Work task: Please print every record that follows, keeping each one exactly as it is.

(Collected data)
• • • •

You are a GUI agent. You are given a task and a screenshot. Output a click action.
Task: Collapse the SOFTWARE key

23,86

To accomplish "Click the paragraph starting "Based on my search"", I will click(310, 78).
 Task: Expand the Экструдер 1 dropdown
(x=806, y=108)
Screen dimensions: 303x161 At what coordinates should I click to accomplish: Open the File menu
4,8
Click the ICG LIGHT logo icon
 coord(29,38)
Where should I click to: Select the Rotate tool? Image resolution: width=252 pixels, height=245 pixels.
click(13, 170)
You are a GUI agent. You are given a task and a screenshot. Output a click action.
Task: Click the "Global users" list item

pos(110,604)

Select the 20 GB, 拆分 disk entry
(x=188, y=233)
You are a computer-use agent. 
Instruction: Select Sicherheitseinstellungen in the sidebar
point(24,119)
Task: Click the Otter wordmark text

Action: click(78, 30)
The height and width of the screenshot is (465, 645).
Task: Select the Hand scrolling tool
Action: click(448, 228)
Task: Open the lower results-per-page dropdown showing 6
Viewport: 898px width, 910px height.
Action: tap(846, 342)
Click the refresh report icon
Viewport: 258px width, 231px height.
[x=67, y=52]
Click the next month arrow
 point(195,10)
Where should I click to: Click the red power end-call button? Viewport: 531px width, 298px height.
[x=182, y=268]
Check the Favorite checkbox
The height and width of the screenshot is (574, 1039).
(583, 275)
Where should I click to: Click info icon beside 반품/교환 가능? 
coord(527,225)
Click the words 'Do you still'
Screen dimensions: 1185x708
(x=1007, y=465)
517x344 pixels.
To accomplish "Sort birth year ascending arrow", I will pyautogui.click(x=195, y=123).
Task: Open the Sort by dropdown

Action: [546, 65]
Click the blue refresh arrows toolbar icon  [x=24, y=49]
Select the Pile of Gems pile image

• • • •

Answer to this problem:
You are a GUI agent. You are given a task and a screenshot. Output a click action.
Task: Collapse the SOFTWARE key

23,86

To accomplish "Click the paragraph starting "Based on my search"", I will click(310, 78).
 Task: Expand the Экструдер 1 dropdown
(x=806, y=108)
Screen dimensions: 303x161 At what coordinates should I click to accomplish: Open the File menu
4,8
Click the ICG LIGHT logo icon
 coord(29,38)
Where should I click to: Select the Rotate tool? Image resolution: width=252 pixels, height=245 pixels.
click(13, 170)
You are a GUI agent. You are given a task and a screenshot. Output a click action.
Task: Click the "Global users" list item

pos(110,604)

Select the 20 GB, 拆分 disk entry
(x=188, y=233)
You are a computer-use agent. 
Instruction: Select Sicherheitseinstellungen in the sidebar
point(24,119)
Task: Click the Otter wordmark text

Action: click(78, 30)
The height and width of the screenshot is (465, 645).
Task: Select the Hand scrolling tool
Action: click(448, 228)
Task: Open the lower results-per-page dropdown showing 6
Viewport: 898px width, 910px height.
Action: tap(846, 342)
Click the refresh report icon
Viewport: 258px width, 231px height.
[x=67, y=52]
Click the next month arrow
 point(195,10)
Where should I click to: Click the red power end-call button? Viewport: 531px width, 298px height.
[x=182, y=268]
Check the Favorite checkbox
The height and width of the screenshot is (574, 1039).
(583, 275)
Where should I click to: Click info icon beside 반품/교환 가능? 
coord(527,225)
Click the words 'Do you still'
Screen dimensions: 1185x708
(x=1007, y=465)
517x344 pixels.
To accomplish "Sort birth year ascending arrow", I will pyautogui.click(x=195, y=123).
Task: Open the Sort by dropdown

Action: [546, 65]
Click the blue refresh arrows toolbar icon  [x=24, y=49]
Select the Pile of Gems pile image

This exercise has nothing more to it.